What is expected: For this exercise, copy exactly the lines below from the one with "Click the PwC Data Scientist Salary heading" through the one with "You are a GUI" and leave out the pictures.

Given data:
----------

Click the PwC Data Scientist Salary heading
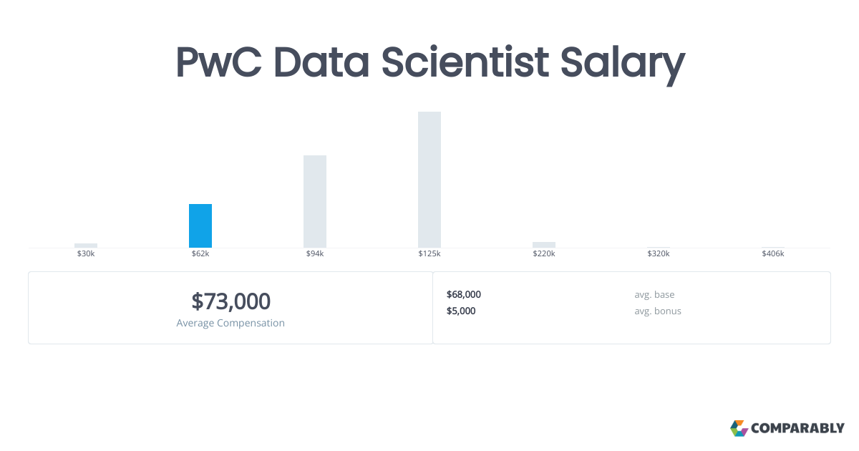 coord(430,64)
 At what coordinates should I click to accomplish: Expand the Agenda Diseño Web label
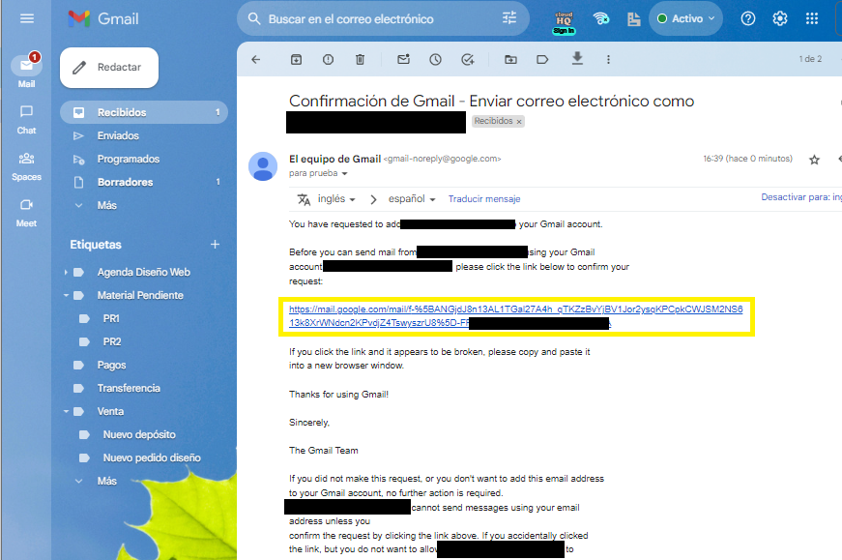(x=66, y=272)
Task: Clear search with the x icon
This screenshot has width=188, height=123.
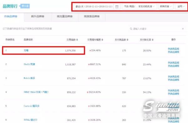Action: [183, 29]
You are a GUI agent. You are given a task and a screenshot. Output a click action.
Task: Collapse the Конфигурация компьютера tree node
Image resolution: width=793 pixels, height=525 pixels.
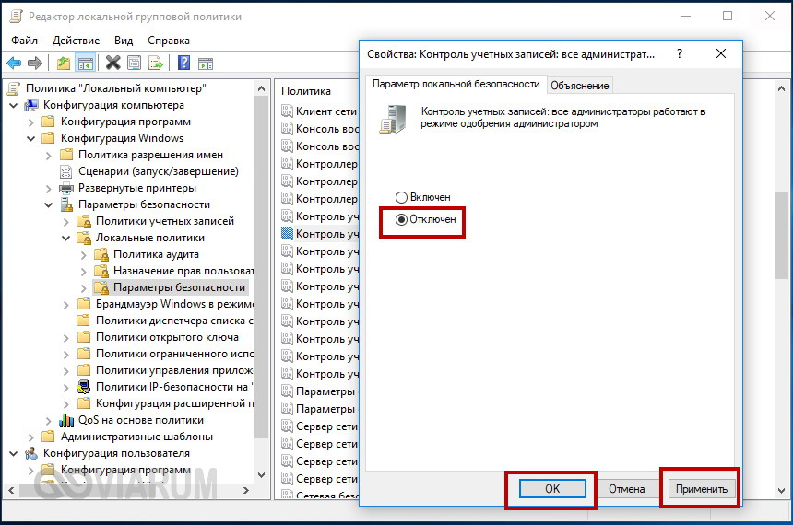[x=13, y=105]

----------

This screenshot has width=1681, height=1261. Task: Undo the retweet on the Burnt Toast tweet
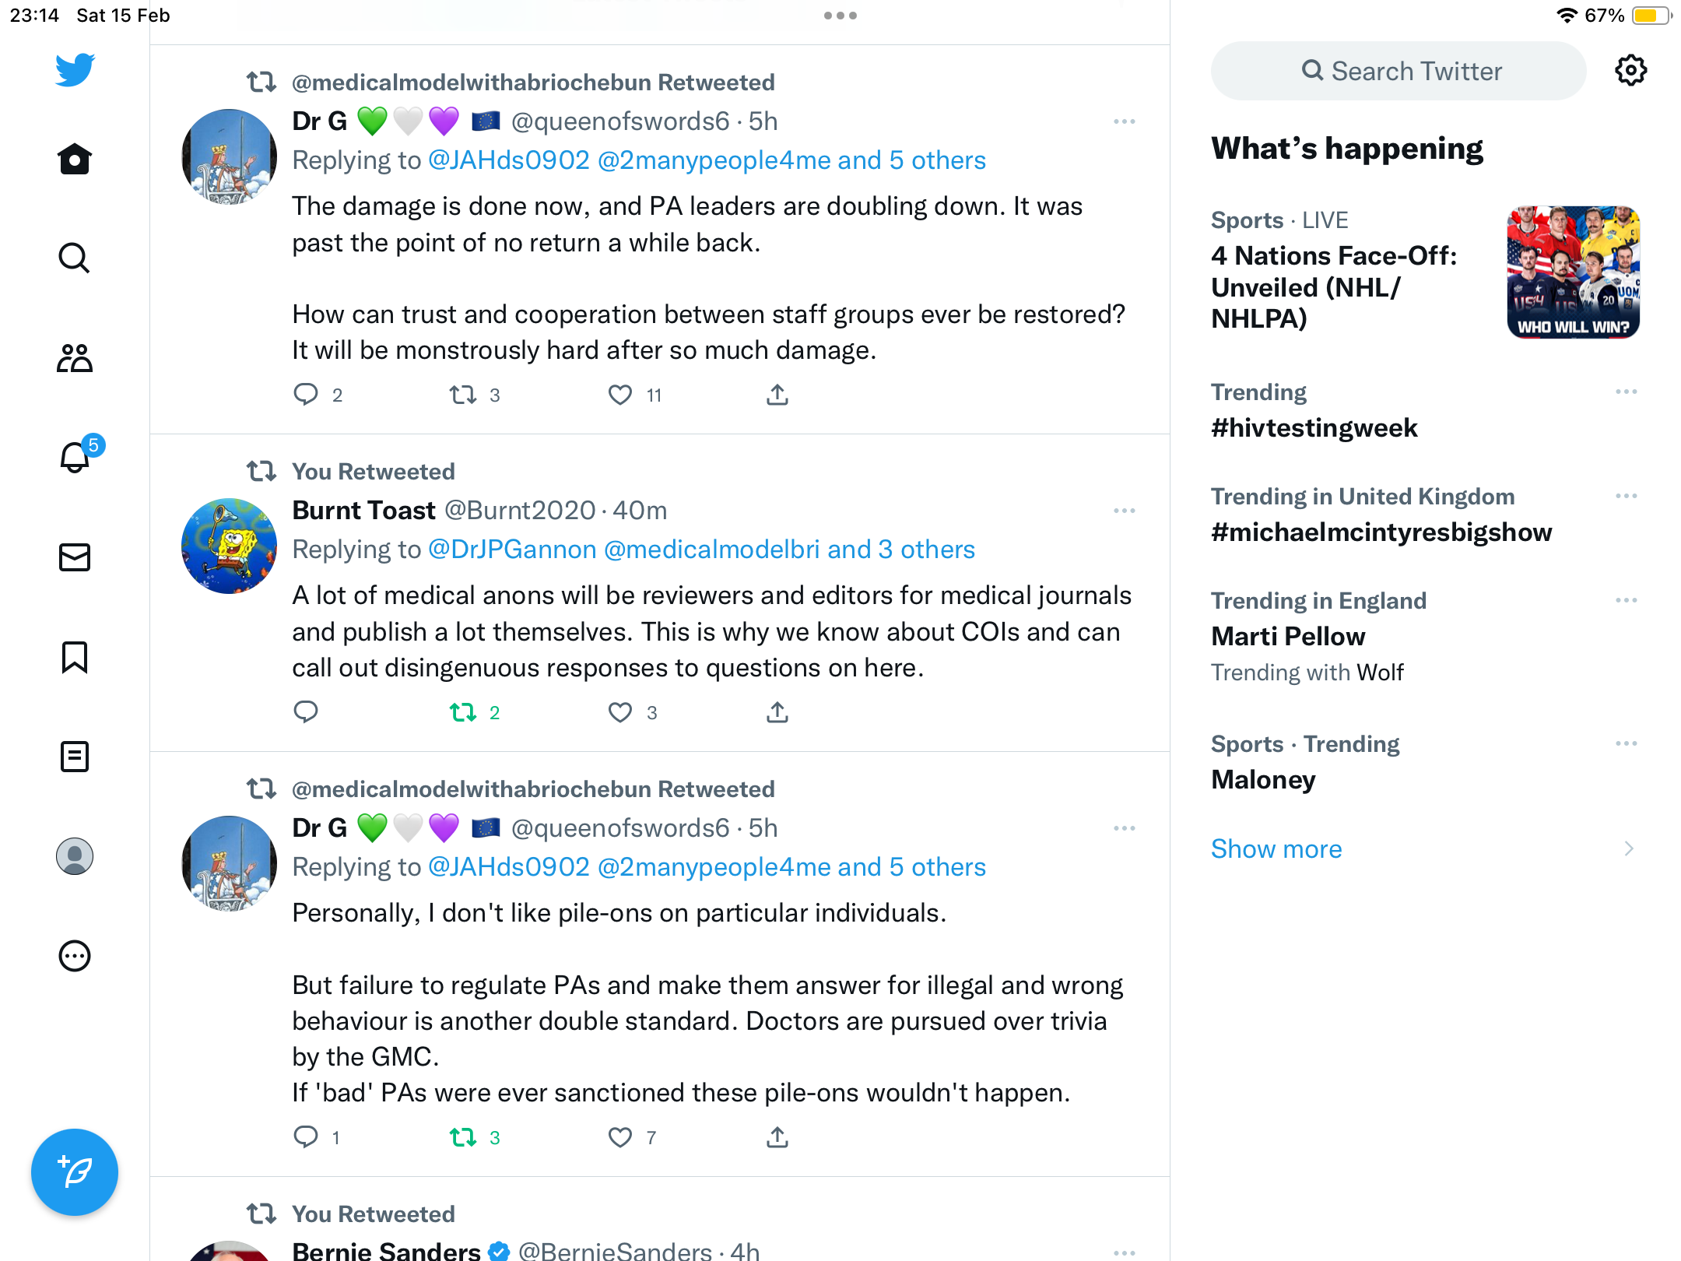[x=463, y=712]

----------

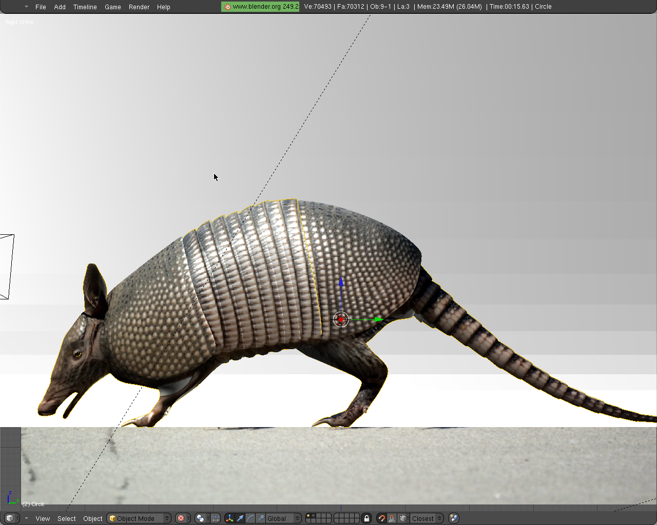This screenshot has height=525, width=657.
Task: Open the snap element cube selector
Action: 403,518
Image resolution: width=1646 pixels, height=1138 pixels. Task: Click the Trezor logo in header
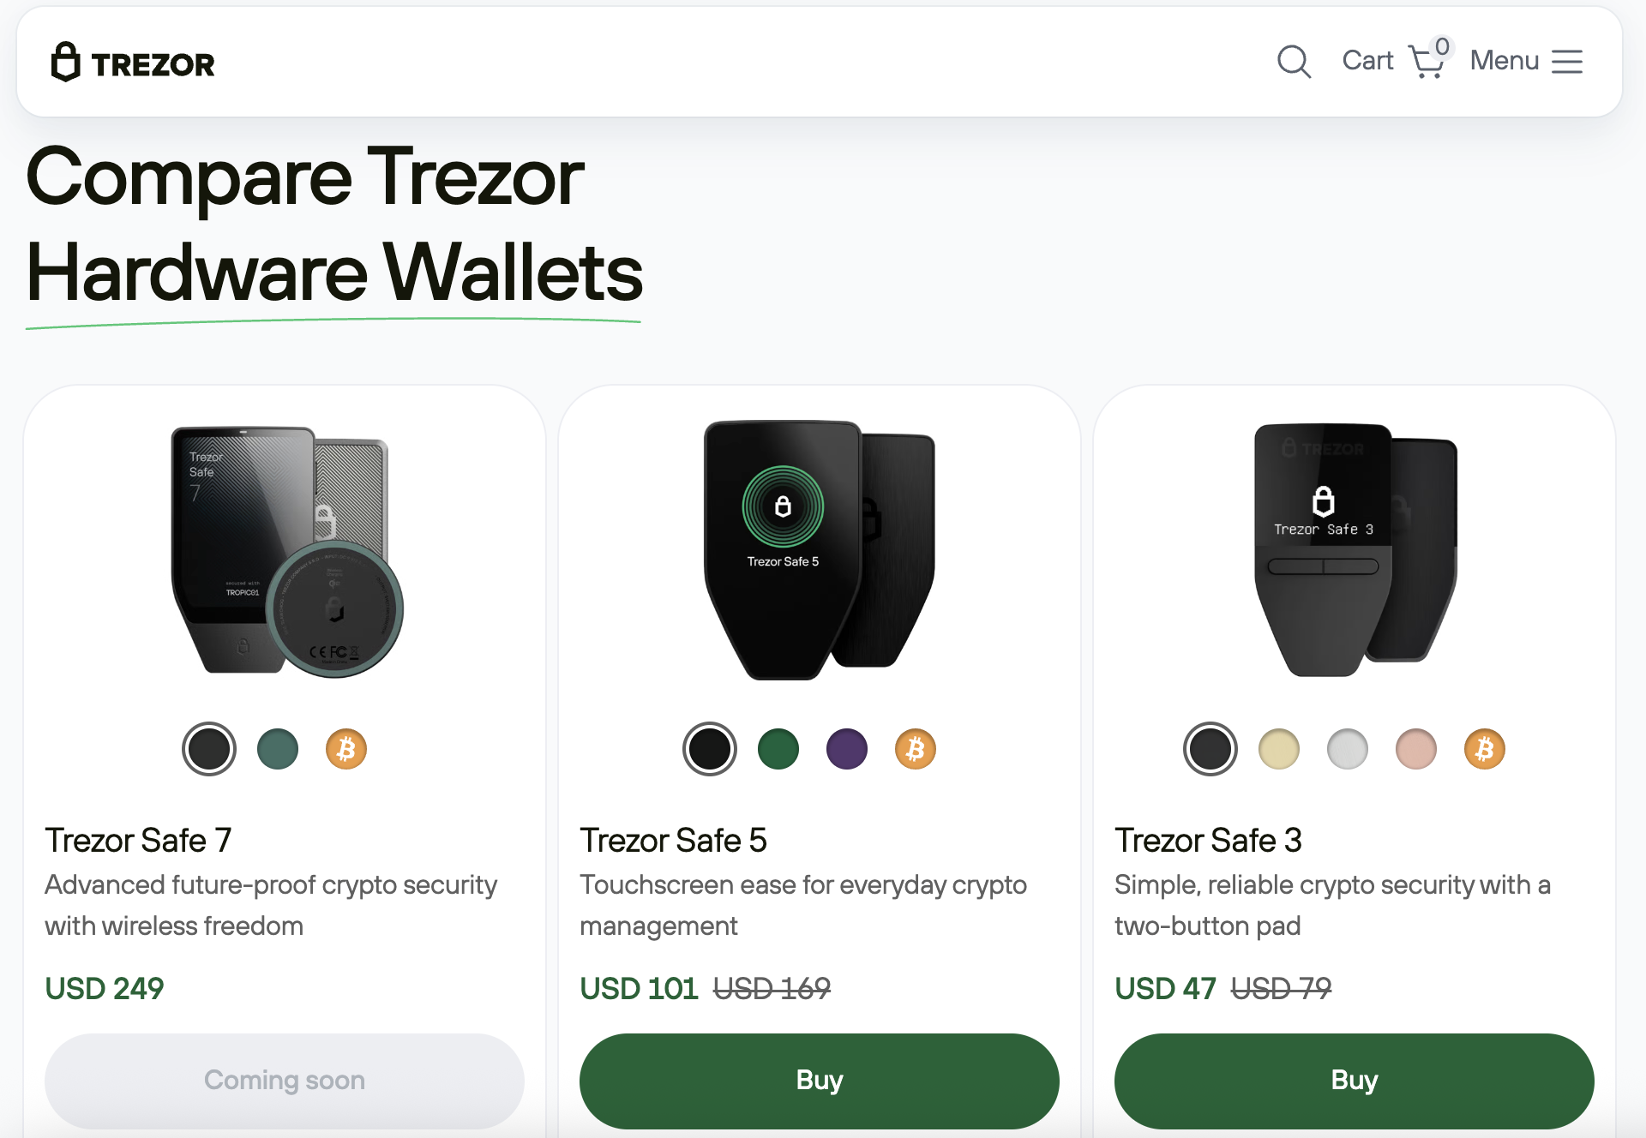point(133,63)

----------

Task response:
Click the PwC Data Scientist Salary heading
 coord(430,64)
 At what coordinates should I click to accomplish: Expand the Agenda Diseño Web label
(x=66, y=272)
Task: Clear search with the x icon
This screenshot has width=188, height=123.
Action: [183, 29]
You are a GUI agent. You are given a task and a screenshot. Output a click action.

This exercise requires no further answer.